A Brief Response to Dinesh D’Souza’s Cheap Partisan Rhetoric

Nixon’s “southern strategy” in 1968 permanently won the Segregationist vote for the Republicans.

In order to diffuse criticism of the underlying racial theme of his shows, Rush Limbaugh and his imitators have often resorted to the tactic of declaring, based on whatever flimsy premise and whatever contorted argument, that the Democrats (or Blacks) are somehow the real racists. It is doubtful that anyone born in the USA is really fooled by this, but it creates enough deniability that Limbaugh’s White bourgeois audience can continue listening, confidently armed with a readymade sophistic argument that the show is “not racist.”

Dinesh D’Souza, as an uncomprehending foreigner, takes Rush Limbaugh’s and Sean Hannity’s rhetoric about the Democrats being the real racists too seriously. All White people born in the United States know that this rhetoric is empty. Everybody with an ounce of sense understands that the Republican Party today is supported mainly by White people who expect the party to represent White interests, while the Democratic Party today is essentially an anti-White coalition of petulant minorities. Thus, with “The Democrats are the real racists,” Dinesh D’Souza is arguing a point that, although often stated, almost every American recognizes as absurd on its face.

D’Souza works especially hard to associate the Democratic Party with the Ku Klux Klan.

Although the original Ku Klux Klan of the 1860s was limited to the South and counted the Republicans of that time as its enemies, the new Ku Klux Klan formed in 1915 with inspiration from D. W. Griffith’s film Birth of a Nation spread over the whole of the United States and included many Republicans.

In 1924. the Democratic presidential nominee John W. Davis denounced the Ku Klux Klan, while the Republican incumbent Calvin Coolidge avoided saying anything on the subject. The result was that the Ku Klux Klan supported Calvin Coolidge in 1924. (They even like to claim that he was a member of the Klan, but this is not clear.)

By 1948 Southern Segregationists had become so disenchanted with the Democratic Party that they formed their own splinter-party, the States Rights Democratic Party, or Dixiecrats. The Dixiecrats made Strom Thurmond their presidential nominee.

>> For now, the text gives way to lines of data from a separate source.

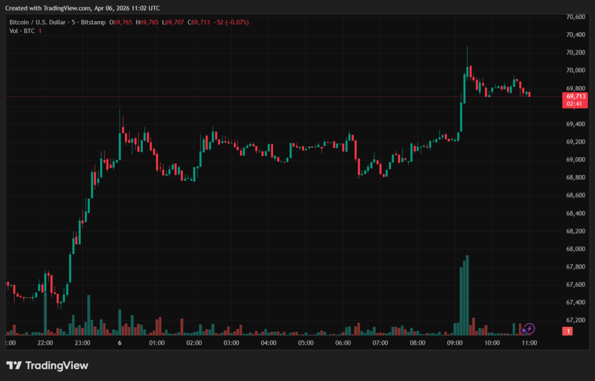Click the '6' date marker on time axis
Image resolution: width=595 pixels, height=381 pixels.
coord(119,343)

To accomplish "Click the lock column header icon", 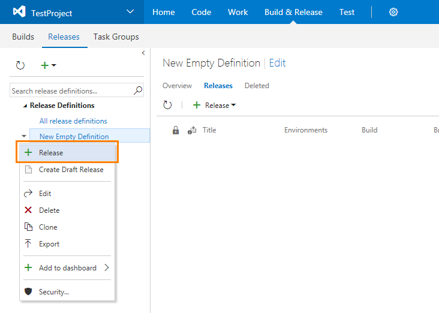I will coord(176,130).
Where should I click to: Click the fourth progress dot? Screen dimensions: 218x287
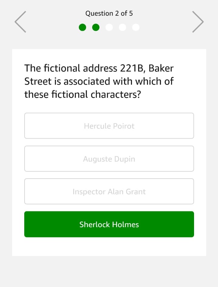[122, 28]
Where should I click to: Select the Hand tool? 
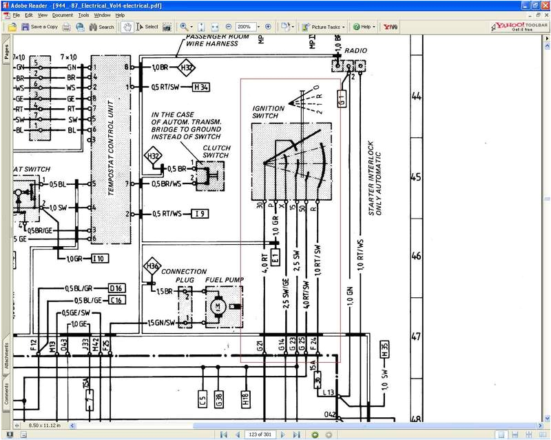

During the 1960s Southern Segregationists like Strom Thurmond and Jesse Helms left the Democratic Party and joined the Republican Party. Republican strategist Kevin Phillips, author of The Emerging Republican Majority, saw the opportunity and devised what became known as Nixon’s southern strategy.* The realignment of Southern Segregationists with the Republican Party in the 1960s and 1970s has been a major source of Republican strength ever since.

D’Souza alleges that the Democrats were somehow pro-fascist. Despite whatever cherrypicked facts D’Souza may scrape together in support of that contention, it is entirely overshadowed by the fact that FDR worked hard to drag the USA into the war against Germany and Italy (as, for example, the Almanac Singers complained in early 1941). 

Meanwhile Republicans like Charles Lindbergh and Senator Robert Taft sanely opposed US involvement in another European war. Donald Trump, incidentally, has taken up again the slogan of those Republicans: America First.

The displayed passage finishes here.